For recommender systems
Federated collaborative filter method is popular with building recommendation systems. Based on a stochastic gradient approach, the item-factor matrix is trained in a global server by aggregating the local updates. The method is said to have no accuracy loss compared to the centralised method. In another method, a federated matrix factorisation framework is used. Here, Federated SGD is used to learn the matrices.
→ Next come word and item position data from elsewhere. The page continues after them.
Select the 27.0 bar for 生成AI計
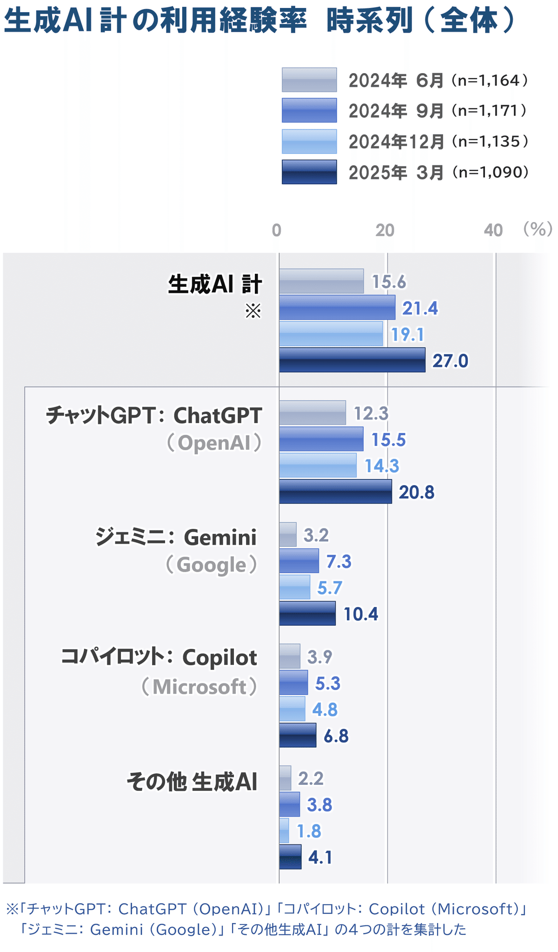558x952 pixels. click(352, 360)

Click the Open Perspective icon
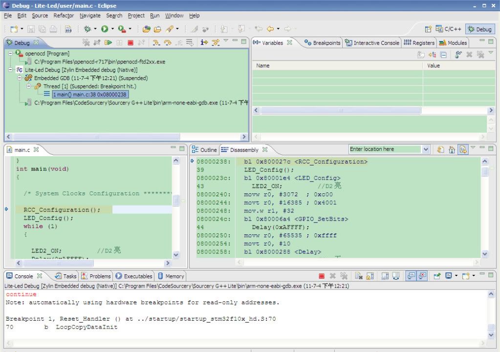428,29

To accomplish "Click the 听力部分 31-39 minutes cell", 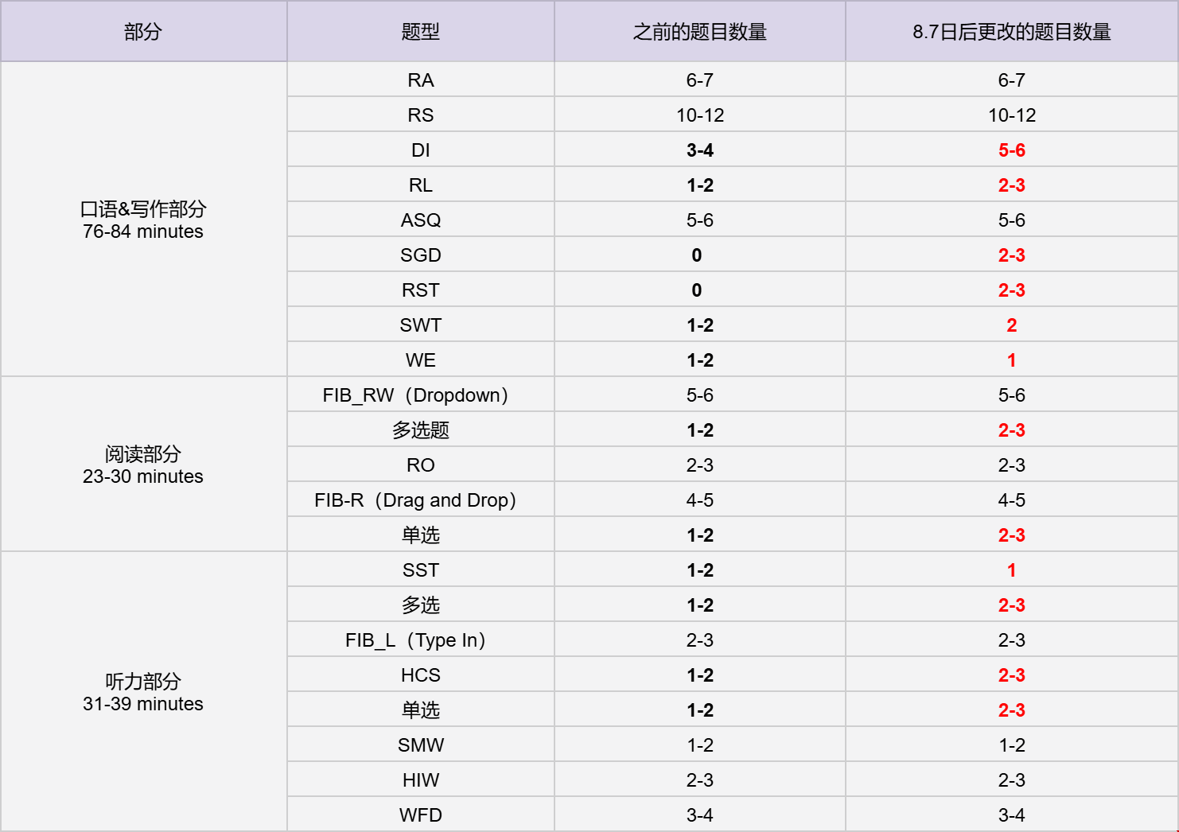I will pyautogui.click(x=143, y=692).
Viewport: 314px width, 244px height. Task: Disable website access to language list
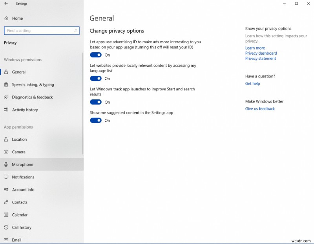96,79
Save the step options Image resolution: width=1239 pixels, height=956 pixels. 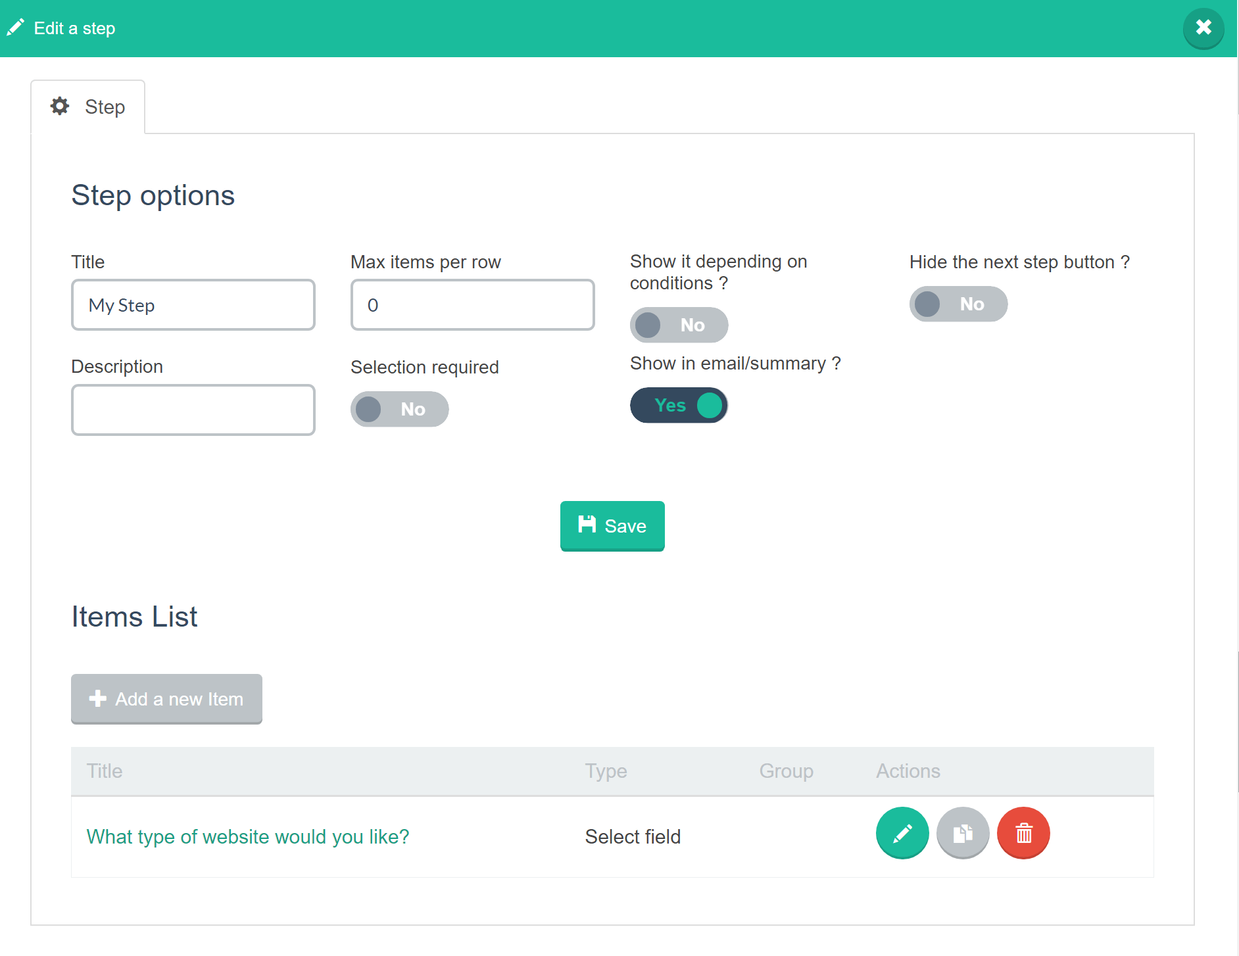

Federated recommender system (FedRecSys) has implemented popular recommendation algorithms with SMC protocols. The algorithms include matrix factorisation, singular value decomposition(SVD), factorisation machine, and deep learning.
Though the local data are not exposed in FL, the exchanged model parameters may still leak sensitive information. Model inversion attacks and membership inference attacks etc can potentially infer the raw data by accessing the ML model. This is a major concern especially in domains such as healthcare.
Modern health systems require cooperation among research institutes, hospitals, and federal agencies. Moreover, in a pandemic like situation, collaborative research among countries is vital but not at the expense of privacy. FL makes the cooperation possible because it can ensure privacy. In a federation of healthcare, there is probably no central server. So, another challenging part is the design of a decentralised FLS, which should also be robust against malefactors. The privacy concern can be solved by additional mechanisms like secure multi-party computation and differential privacy. According to a survey on FLS by Li et al., explainability of the FL models is an open problem.